*INSTRUCTIONS TO FOLLOW*
Read through the lines below for the string "this" and copy each one that has it.

Stored data entries:

·····

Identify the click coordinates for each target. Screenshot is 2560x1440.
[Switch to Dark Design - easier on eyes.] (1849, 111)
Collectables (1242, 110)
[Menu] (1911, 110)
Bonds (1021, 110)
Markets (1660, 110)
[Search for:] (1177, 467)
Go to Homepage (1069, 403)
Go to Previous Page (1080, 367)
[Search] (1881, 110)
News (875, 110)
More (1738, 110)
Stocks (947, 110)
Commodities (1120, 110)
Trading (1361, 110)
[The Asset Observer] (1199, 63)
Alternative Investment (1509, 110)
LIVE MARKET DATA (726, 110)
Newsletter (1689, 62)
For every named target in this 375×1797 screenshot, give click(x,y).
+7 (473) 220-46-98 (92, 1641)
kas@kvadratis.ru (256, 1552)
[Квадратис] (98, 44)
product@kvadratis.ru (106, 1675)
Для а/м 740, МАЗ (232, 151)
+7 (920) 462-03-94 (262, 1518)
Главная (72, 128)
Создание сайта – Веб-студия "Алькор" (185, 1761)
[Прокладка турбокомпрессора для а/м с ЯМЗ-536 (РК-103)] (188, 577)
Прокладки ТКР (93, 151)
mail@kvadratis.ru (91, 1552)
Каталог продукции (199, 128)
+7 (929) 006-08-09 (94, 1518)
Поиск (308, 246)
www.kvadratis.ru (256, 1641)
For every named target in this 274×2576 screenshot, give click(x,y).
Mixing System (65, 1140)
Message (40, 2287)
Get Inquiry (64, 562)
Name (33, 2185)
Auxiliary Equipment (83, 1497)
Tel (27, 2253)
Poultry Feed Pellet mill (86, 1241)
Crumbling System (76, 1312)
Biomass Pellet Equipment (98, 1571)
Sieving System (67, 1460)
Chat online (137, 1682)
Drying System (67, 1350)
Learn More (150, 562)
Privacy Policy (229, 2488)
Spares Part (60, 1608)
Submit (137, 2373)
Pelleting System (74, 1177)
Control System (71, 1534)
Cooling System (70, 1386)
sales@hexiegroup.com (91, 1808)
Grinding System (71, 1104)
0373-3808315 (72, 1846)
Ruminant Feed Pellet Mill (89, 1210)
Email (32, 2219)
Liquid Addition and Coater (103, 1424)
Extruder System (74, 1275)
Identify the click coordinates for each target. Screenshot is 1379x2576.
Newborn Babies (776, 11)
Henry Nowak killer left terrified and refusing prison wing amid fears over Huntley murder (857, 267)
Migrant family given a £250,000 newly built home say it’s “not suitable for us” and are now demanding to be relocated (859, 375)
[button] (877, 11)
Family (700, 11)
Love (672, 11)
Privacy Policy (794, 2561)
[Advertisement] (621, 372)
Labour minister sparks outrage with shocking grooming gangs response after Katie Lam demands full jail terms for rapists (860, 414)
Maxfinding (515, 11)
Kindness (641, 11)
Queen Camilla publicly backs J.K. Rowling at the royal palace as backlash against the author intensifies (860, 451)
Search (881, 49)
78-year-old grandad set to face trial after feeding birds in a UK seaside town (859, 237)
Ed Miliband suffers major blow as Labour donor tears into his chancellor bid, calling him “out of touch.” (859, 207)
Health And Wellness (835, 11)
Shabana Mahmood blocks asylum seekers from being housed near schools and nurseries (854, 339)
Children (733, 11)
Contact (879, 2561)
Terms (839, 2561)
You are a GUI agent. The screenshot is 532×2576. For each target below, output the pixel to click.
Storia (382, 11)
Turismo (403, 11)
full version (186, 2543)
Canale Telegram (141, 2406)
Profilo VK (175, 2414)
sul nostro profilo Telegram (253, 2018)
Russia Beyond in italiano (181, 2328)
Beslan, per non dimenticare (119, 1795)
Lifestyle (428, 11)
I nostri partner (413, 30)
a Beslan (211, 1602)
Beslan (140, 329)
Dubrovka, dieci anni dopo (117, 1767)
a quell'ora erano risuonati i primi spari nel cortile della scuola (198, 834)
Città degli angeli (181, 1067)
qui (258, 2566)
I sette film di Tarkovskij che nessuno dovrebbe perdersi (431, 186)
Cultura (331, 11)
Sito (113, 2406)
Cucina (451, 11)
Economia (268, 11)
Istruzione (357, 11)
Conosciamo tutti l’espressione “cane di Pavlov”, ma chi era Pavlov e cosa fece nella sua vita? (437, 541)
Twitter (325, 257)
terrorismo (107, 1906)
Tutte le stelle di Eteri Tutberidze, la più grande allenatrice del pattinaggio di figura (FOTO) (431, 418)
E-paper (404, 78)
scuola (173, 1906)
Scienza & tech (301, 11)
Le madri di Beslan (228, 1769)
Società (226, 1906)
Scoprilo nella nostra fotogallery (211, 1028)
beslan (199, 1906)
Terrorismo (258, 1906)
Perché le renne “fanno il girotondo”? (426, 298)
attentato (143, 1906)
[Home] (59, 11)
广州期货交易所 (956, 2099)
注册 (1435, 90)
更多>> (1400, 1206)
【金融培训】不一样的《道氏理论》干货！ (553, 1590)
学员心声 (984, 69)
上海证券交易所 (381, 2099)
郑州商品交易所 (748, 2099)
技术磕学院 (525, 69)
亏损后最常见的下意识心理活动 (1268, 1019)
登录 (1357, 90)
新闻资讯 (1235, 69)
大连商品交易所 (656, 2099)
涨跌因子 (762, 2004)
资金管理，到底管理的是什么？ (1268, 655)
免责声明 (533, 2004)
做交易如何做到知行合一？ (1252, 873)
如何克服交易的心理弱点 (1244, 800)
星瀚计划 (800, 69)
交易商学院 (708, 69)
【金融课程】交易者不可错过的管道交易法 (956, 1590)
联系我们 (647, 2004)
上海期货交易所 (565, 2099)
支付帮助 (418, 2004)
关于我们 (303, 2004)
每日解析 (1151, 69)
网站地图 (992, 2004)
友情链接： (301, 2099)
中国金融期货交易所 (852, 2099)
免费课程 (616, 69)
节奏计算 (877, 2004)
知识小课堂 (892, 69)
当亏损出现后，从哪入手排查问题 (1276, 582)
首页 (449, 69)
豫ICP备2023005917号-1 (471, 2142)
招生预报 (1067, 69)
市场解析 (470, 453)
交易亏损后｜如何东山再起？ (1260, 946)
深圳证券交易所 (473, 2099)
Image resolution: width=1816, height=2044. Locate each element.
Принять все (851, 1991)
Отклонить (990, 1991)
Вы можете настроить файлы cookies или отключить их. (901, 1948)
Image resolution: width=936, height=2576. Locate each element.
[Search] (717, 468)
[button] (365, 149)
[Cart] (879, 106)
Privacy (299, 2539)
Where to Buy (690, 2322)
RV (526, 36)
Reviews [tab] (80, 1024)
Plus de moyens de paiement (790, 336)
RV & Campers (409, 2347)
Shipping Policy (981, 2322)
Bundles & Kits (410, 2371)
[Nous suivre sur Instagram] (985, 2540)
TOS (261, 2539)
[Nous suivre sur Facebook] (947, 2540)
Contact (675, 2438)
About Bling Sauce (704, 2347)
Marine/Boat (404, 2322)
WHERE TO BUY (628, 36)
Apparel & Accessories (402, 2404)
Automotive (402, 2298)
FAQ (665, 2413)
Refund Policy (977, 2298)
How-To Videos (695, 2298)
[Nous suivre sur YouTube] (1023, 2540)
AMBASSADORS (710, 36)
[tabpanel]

·····

*SOLVED EXERCISE*
For every named target in this 375×1797 screenshot, give click(x,y).
For every named target in this 274×2576 screenshot, give click(x,y).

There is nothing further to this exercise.